Records to process.

▬▬▬▬▬▬▬▬▬▬

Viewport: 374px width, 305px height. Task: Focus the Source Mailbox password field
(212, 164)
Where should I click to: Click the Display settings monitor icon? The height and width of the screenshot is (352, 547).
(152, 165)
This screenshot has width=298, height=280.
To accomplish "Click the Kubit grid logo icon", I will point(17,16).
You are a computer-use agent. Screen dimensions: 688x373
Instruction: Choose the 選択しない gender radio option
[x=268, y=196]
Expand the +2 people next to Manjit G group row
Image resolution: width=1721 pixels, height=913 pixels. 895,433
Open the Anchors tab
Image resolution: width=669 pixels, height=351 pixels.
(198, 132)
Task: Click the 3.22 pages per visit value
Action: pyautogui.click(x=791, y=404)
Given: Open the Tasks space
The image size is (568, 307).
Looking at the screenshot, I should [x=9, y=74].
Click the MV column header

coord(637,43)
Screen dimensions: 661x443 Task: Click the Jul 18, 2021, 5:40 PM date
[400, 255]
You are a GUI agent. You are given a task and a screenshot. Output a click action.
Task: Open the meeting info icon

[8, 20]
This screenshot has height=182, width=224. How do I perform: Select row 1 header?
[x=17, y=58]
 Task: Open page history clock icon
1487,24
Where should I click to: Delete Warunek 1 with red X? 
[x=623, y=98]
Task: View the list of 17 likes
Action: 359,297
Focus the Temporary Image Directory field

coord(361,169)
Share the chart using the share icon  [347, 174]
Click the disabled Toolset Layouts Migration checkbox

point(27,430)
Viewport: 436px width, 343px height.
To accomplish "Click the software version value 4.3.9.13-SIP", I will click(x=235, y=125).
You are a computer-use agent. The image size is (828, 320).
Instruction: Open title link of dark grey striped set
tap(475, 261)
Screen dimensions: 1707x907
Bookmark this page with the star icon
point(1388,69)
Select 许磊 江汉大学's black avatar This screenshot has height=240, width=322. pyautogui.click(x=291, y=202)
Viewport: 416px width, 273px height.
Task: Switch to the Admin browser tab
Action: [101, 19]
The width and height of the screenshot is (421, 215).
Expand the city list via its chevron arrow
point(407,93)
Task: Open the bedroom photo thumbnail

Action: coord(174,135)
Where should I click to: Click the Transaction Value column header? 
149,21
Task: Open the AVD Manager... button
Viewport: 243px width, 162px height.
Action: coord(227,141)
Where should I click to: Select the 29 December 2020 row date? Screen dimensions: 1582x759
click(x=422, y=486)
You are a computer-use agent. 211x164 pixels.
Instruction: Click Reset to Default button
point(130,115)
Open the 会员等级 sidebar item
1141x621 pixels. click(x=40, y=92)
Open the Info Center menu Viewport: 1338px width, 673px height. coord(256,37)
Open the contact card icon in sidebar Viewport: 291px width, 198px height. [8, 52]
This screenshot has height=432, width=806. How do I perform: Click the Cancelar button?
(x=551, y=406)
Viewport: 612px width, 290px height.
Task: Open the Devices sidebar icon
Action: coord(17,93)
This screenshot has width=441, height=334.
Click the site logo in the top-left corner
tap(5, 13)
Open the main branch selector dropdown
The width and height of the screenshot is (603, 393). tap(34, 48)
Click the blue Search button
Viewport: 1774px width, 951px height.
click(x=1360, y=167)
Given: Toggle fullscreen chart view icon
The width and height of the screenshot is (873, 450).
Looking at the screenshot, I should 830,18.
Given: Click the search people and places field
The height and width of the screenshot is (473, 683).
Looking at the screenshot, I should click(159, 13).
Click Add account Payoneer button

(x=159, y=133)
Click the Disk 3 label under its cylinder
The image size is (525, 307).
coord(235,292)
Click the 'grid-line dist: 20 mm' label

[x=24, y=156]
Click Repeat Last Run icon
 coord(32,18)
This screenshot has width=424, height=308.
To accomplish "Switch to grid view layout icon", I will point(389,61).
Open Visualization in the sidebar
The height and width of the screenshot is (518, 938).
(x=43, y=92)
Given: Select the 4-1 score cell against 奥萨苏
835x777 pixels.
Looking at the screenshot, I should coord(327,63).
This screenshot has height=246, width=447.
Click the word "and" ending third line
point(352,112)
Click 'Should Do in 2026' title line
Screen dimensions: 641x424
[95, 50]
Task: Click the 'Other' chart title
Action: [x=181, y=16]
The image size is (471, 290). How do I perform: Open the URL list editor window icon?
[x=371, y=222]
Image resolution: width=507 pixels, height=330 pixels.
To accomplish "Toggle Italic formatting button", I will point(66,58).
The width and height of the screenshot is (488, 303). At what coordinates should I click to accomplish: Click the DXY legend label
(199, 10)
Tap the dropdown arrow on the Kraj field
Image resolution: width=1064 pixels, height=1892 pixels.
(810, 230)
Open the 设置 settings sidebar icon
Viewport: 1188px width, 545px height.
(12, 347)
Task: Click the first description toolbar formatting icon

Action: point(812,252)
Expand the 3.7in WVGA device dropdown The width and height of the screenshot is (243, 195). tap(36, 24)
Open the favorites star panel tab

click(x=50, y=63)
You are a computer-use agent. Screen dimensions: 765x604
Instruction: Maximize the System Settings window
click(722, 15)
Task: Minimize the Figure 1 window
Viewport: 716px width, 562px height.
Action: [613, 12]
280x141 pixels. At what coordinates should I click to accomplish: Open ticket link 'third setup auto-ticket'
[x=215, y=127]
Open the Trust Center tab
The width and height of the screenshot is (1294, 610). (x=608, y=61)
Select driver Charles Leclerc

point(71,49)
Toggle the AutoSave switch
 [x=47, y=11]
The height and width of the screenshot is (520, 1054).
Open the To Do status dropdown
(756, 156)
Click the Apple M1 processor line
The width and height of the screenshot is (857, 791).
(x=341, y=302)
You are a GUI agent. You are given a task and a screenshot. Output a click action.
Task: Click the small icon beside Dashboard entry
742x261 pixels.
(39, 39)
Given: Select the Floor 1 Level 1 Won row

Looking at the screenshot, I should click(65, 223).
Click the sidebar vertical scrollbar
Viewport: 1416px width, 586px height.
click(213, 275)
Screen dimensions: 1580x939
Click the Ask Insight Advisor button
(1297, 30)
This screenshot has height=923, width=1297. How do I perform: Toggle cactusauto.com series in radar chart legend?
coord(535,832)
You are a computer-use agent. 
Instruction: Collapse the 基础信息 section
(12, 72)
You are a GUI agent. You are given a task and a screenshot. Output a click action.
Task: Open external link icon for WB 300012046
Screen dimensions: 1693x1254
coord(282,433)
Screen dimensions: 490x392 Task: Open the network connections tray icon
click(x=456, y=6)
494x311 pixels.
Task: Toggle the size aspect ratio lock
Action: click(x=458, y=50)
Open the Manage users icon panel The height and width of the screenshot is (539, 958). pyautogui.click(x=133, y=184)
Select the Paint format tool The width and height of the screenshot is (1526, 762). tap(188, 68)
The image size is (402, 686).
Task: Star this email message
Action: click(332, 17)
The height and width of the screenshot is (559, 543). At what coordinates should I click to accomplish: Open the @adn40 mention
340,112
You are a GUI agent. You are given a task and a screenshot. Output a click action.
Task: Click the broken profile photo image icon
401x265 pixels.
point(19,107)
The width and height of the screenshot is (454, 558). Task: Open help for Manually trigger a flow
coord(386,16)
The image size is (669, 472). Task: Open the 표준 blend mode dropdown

▬▬▬▬▬▬▬▬▬▬

To do. Which lines of the data above contain "will"? Copy each one.

Answer to this problem.
To accomplish "Click the Kubit grid logo icon", I will point(17,16).
To accomplish "Click the software version value 4.3.9.13-SIP", I will click(x=235, y=125).
To accomplish "Switch to grid view layout icon", I will point(389,61).
To accomplish "Toggle Italic formatting button", I will point(66,58).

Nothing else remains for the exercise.